JH. Fanon was very influential in anticolonial movements in various parts of the world, in particular in the Black Power movement in the US in the 1960s. And he’s still frequently quoted today. It’s interesting that the slogan ‘I can’t breathe’ that was used by Black Lives Matter in the wake of the murder of George Floyd is actually also a reference to Fanon. He famously said at the end of Black Skin, White Masks precisely that revolt is inevitable at the very moment when it is ‘impossible à respirer’, ‘impossible to breathe’. The oppression created by the racist or colonialist order is compared with suffocation. So Fanon’s words are there behind that BLM slogan even if he’s not named.
BB. How did the process of writing this book affect your view of Fanon?
JH. It was fascinating to read more carefully his readings of literary works. People often quote his comments on Mayotte Capécia and René Maran, for example, and object to the fact that he’s more tolerant of Maran’s depiction of the black man’s desire for whiteness in Un homme pareil aux autres than he is of the black woman’s desire for whiteness in Capécia’s Je suis martiniquaise. But if you read those chapters closely, you see he actually shifts his position as he writes, and it’s clear that he’s wrestling with contradictions and trying to make up his mind about what he expects from literary texts. I also mentioned earlier his engagement with negritude, and here again it was revealing to chart the evolution of his comments on negritude poetry, and to read his work alongside that of Senghor and Césaire, to appreciate the complexity in his thinking about black identity.
BB. How do non-specialists respond when you tell them what you’re working on? Has the Black Lives Matter movement helped increase public understanding of some of the aspects you’re interrogating?
JH. Not everyone has heard of Fanon, but people tend to appreciate the importance of a study of an anti-racist thinker. Black Lives Matter has certainly drawn people’s attention to questions of racism and racial justice, which are crucial, though my book is not so much about activism. I wanted to write quite a scholarly study that worked with the nitty-gritty of Fanon’s reading, to correct some misunderstandings and provide a proper account of the nuances in his literary thinking.

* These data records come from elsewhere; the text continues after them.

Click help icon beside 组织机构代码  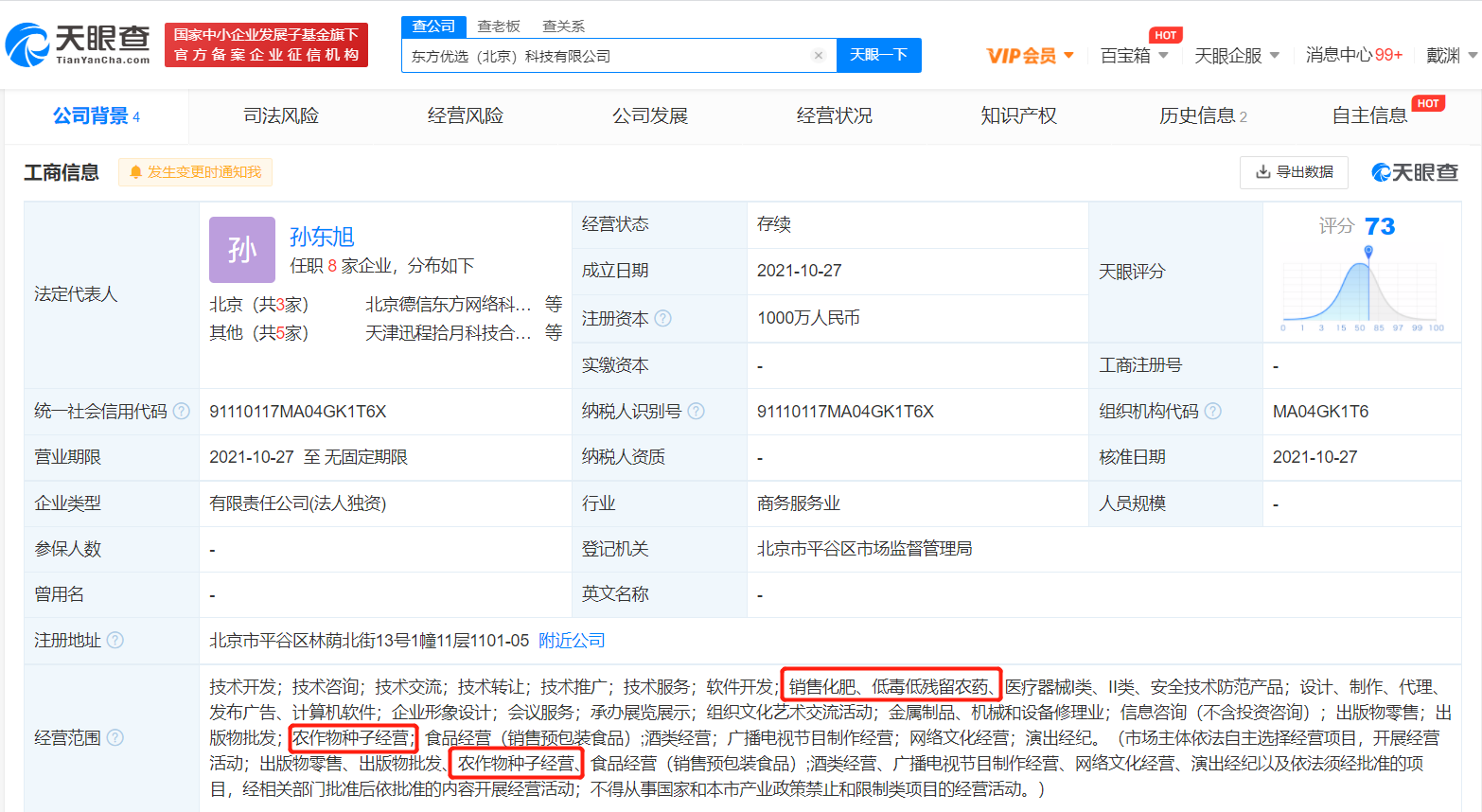tap(1212, 412)
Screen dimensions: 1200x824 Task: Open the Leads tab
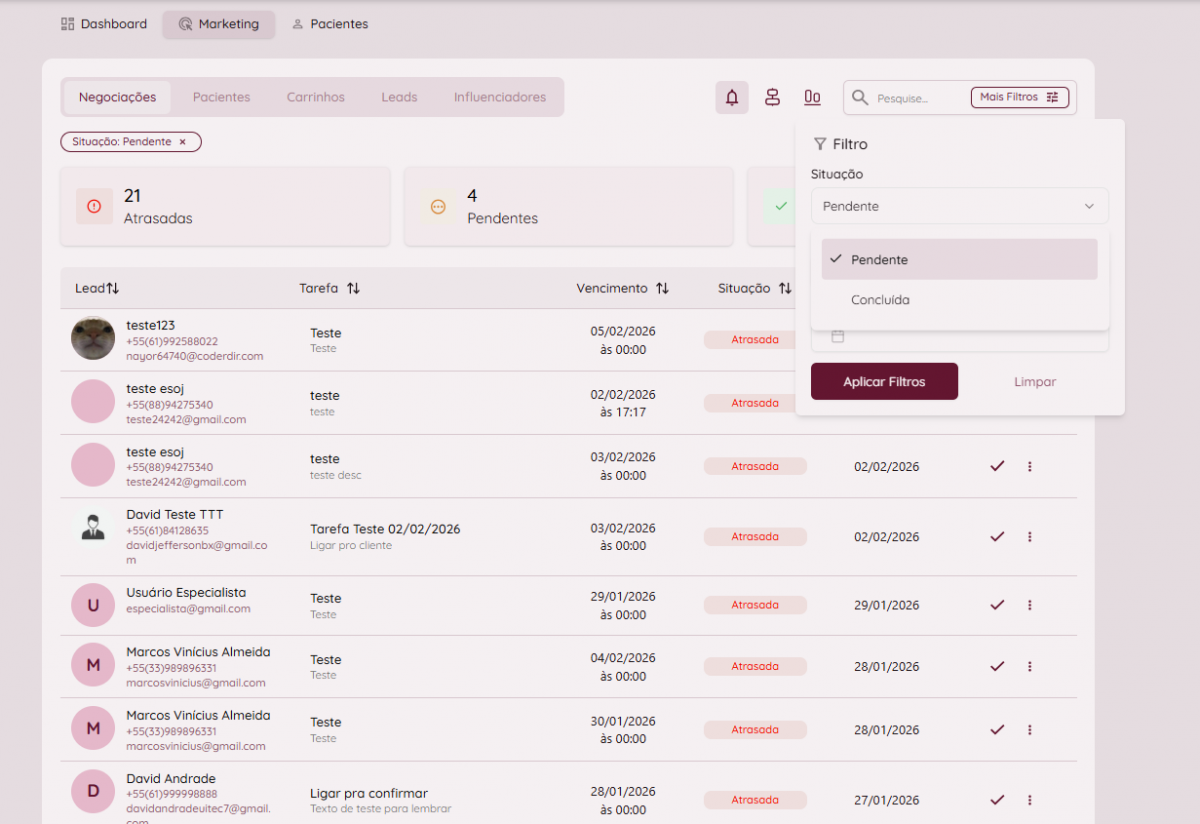point(399,97)

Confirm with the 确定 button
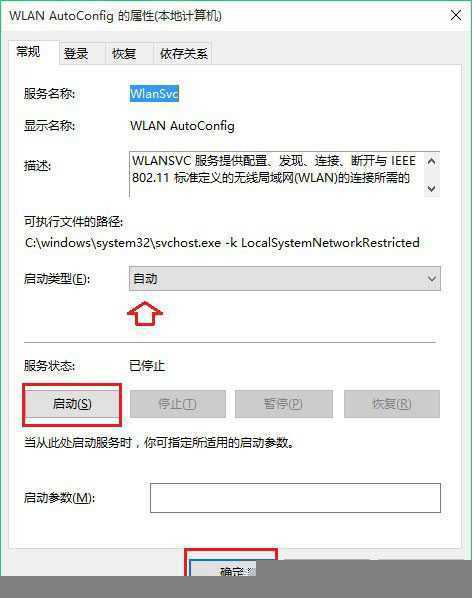tap(231, 568)
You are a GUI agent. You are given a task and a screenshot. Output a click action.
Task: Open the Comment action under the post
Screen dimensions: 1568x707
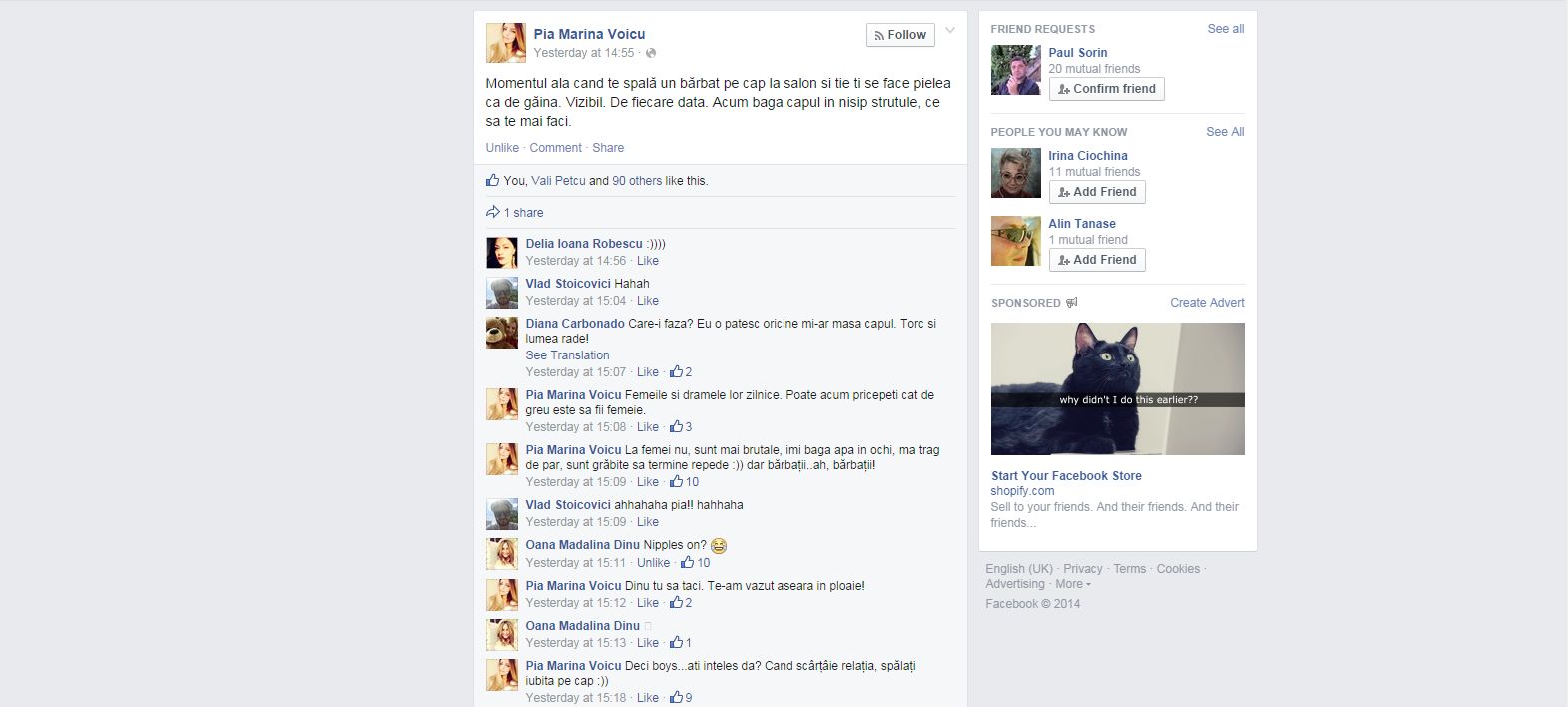(x=555, y=148)
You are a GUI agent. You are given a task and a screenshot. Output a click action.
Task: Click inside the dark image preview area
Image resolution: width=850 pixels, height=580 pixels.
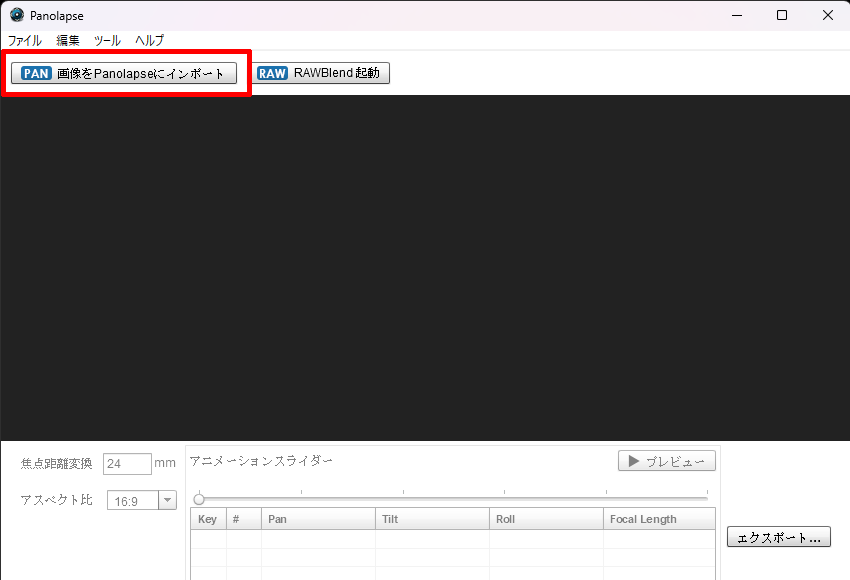[x=425, y=268]
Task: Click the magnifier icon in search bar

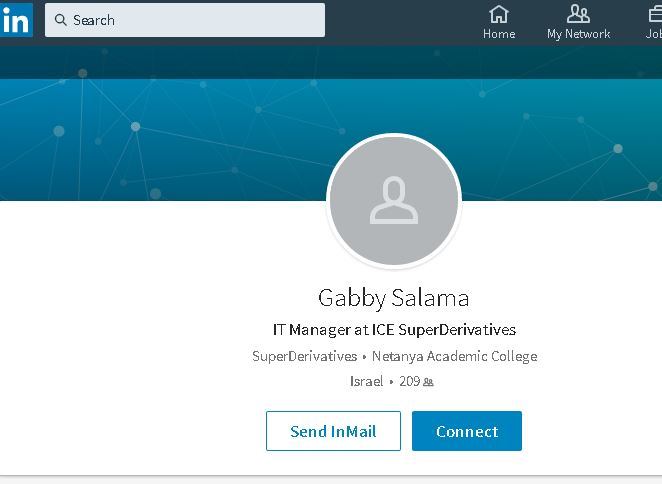Action: (x=60, y=20)
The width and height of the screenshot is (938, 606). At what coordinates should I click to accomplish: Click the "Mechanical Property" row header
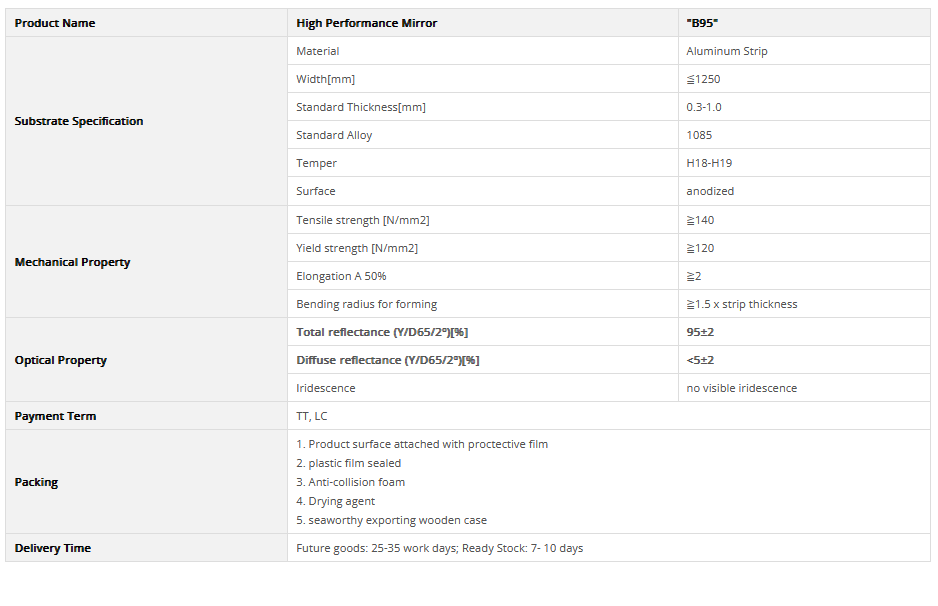72,262
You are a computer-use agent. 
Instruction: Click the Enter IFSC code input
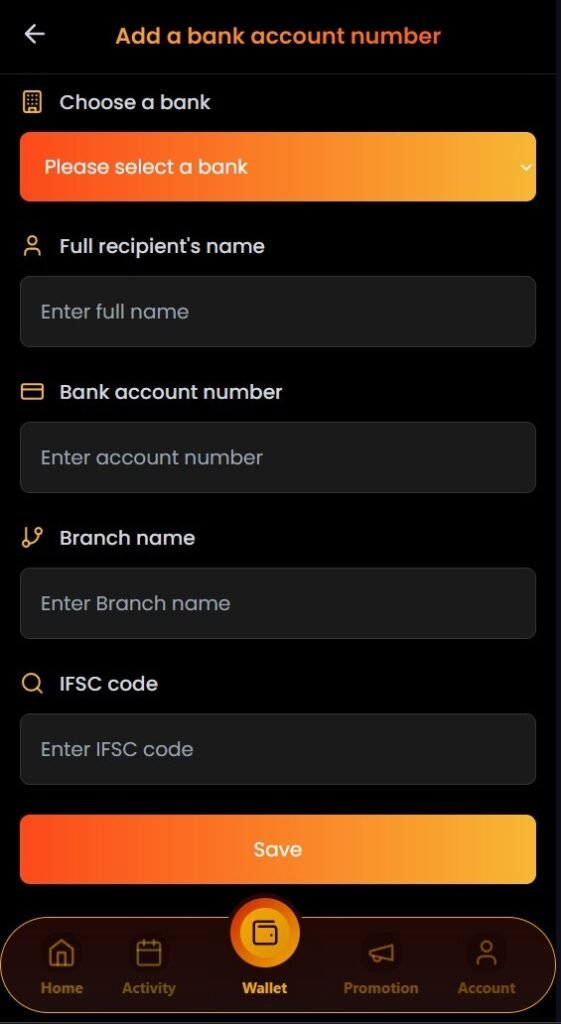[278, 749]
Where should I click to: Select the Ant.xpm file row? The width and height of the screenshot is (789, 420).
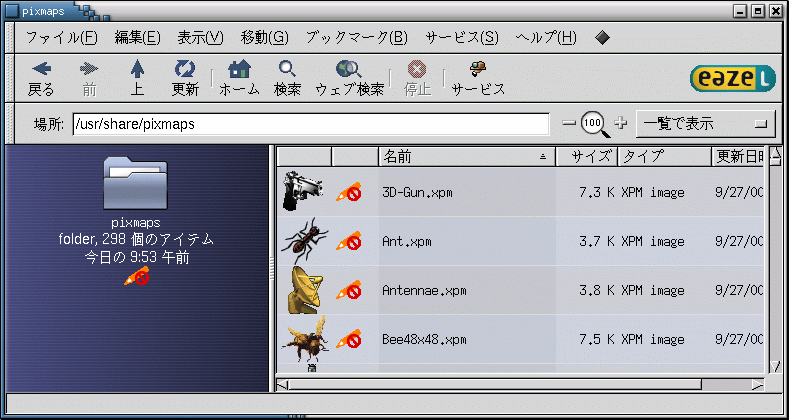coord(520,241)
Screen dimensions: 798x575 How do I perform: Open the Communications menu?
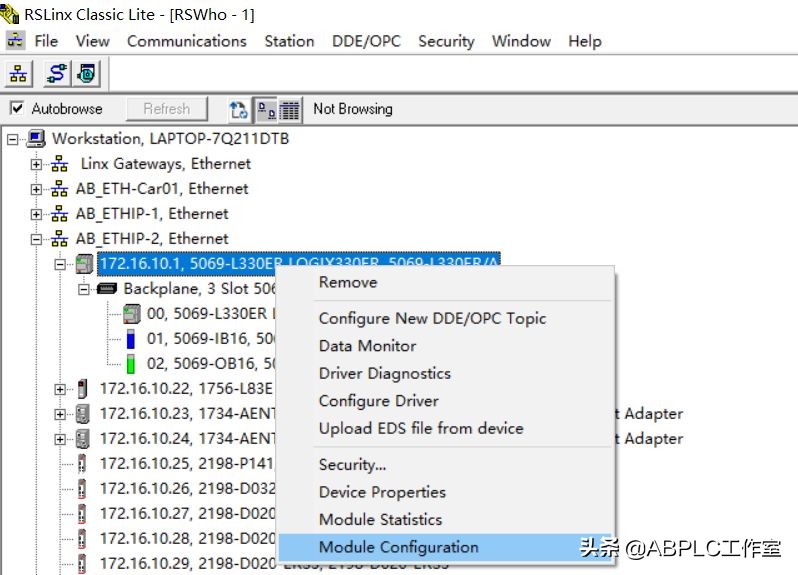click(186, 41)
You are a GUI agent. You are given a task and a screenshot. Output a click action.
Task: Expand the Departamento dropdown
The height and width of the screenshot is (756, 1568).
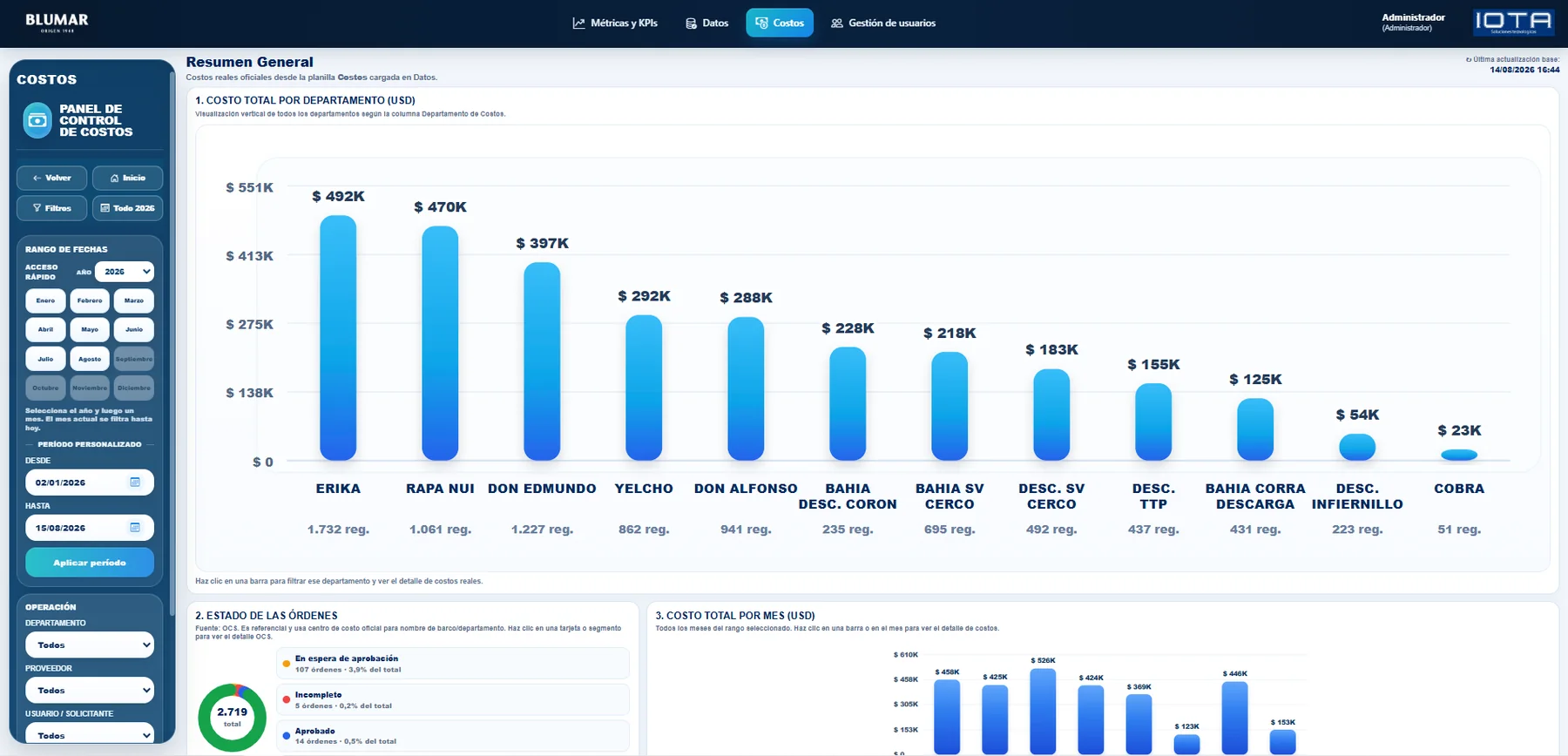pos(90,645)
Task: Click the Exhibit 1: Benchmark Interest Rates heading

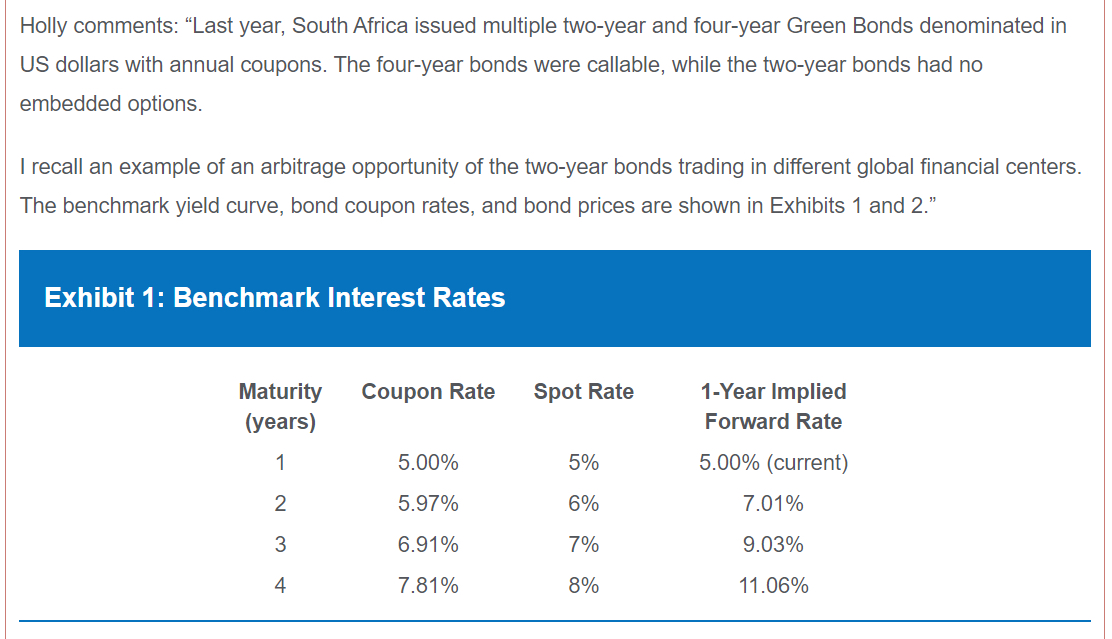Action: (x=275, y=298)
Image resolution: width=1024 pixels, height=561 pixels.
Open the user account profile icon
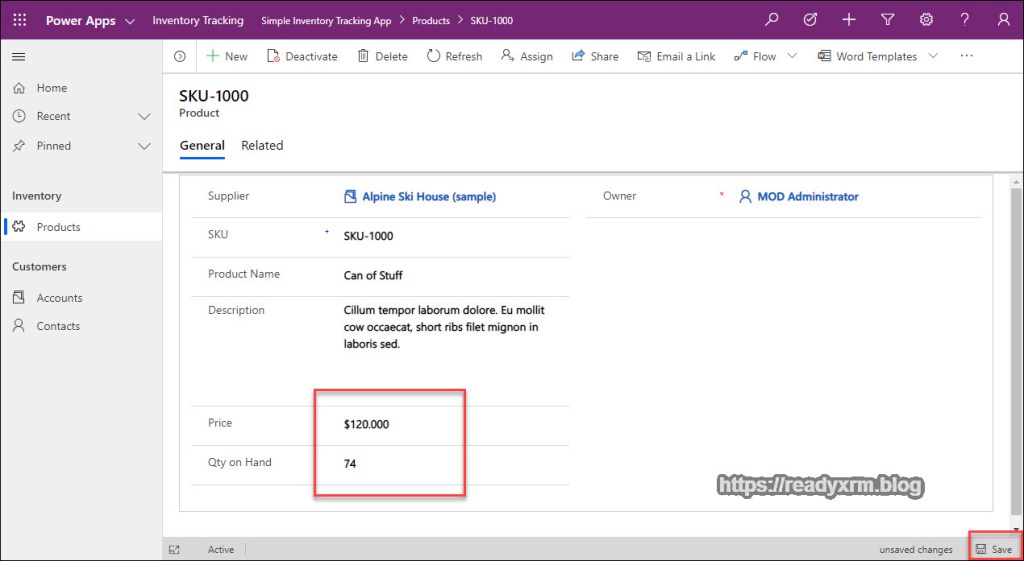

The book is also more broadly about the relationship between literature and politics, which is something we need to keep thinking about. Fanon wanted literature to be thoroughly engaged in the political, but I think today literature isn’t always associated with activism in this way, and certainly literary study is seen by some people not to be so relevant to society. A thinker like Fanon helps us think again about what literature can do in the face of ongoing inequality and injustice.